Improved Flow of Class VIII
The flow of medical materiel is becoming more consistent and predictable in Afghanistan and the Kandahar area of operations. Resupply currently flows primarily through Al Udeid, Qatar, or Karshi-Khanabad, Uzbekistan. However, many supplies flow through a medical logistics forward distribution team in Bagram, Afghanistan. The forward distribution team passes stocks flowing from Europe into Southwest Asia for both Operations Enduring Freedom and Iraqi Freedom.

When an order is submitted for replenishing stocks, the CHL can expect to receive the supplies in 2 weeks to a month. Thus, a constant cycle of replenishment is established.

In January 2004, the possibility of a MASCAL became reality when 28 local national victims of an improvised explosive device in Kandahar City came to the Kandahar Airfield clinic for treatment. Ground ambulances brought 21 of the casualties, and medical evacuation helicopters brought in 7 casualties with serious injuries.

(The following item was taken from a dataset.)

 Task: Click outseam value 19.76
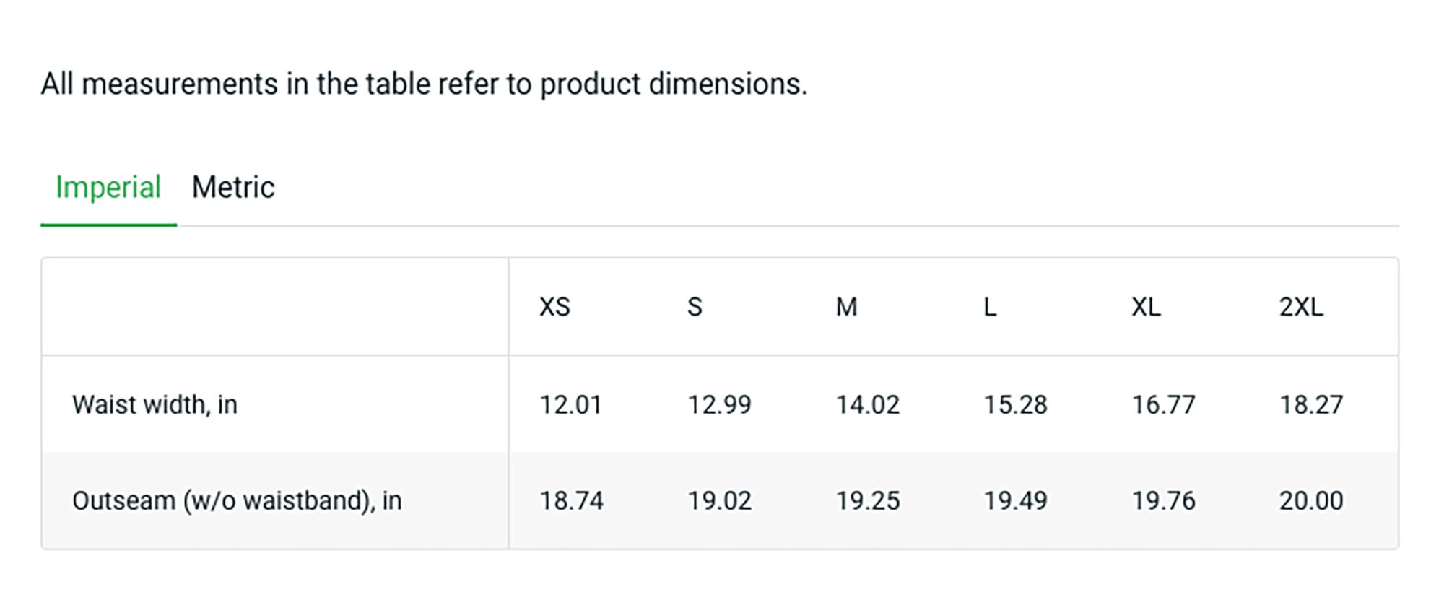1163,500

A MASCAL plan was activated, and medical soldiers treated the casualties—mostly children—with little concern about the types or quantities of materiel being expended.

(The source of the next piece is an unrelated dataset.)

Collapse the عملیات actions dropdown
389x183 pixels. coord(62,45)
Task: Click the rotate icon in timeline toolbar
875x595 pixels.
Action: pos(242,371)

No area of the clinic ever experienced a shortfall because of a lack of adequate supplies. As soon as the MASCAL ended, the shelves were restocked and the clinic was operational even as the last casualty was being evacuated to the next level of care. CHLs were critical to the success of the event.

Sharing the Plan


The importance of command emphasis to the CHL role at Kandahar Airfield cannot be overstated. As the units assigned to Kandahar Airfield prepared for transition, they shared information with incoming units about the need to include medical logistics personnel in the task organization. Without the proper emphasis by incoming nonmedical chains of command, the CHL system could fail. This would present a serious shortfall for the medical community supporting Kandahar Airfield.

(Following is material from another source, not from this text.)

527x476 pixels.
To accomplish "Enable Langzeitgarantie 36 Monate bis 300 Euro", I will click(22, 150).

Many changes are still underway for the CHL personnel at Kandahar Airfield. Recently, the medical logistics personnel saw the biggest modification to their normal business operation when 15 pallets of medical supplies arrived at the supply yard on a host-nation tractor-trailer truck in-stead of a military aircraft. After giving this delivery method due consideration, USAMMCE became an advocate of using third-party logistics to expedite the receipt of medical supplies in the theater of operations. From its point of origin in Pirmasens, Germany, materiel flowed by Menlo Worldwide Trucking to Frankfurt, Germany, where it was loaded on an Ariana Afghan Airlines flight to Kabul, Afghanistan. From Kabul, the supplies were loaded onto a truck and brought to Kandahar Airfield. The total shipping time involved from order submission to delivery was approximately 14 days, eliminating approximately 7 days from the delivery process.

Change is happening faster than the CHL personnel expected. Change is good, though, and the CHL community is adapting to the change.A basic concept taught to soldiers is to always leave a place better than you found it. This concept also should hold true during a deployment. The DMSO of the 10th Mountain Division’s Main Support Battalion did just that. They improved the medical logistics area of Kandahar Airfield by organizing and increasing storage facilities and establishing a system for replenishing supplies when they are needed. ALOG

First Lieutenant Jerry D. VanVactor is a Medical Service Corps officer who served as the combat health support officer for the 1st Brigade, 10th Mountain Division (Light Infantry), while deployed to Kandahar, Afghanistan, during Operation Enduring Freedom. He has a bachelor’s degree in health science from Athens State University and a master’s degree in healthcare management from Touro University International. He is a graduate of the Army Medical Department Officer Basic Course and the Support Operations Officer Course.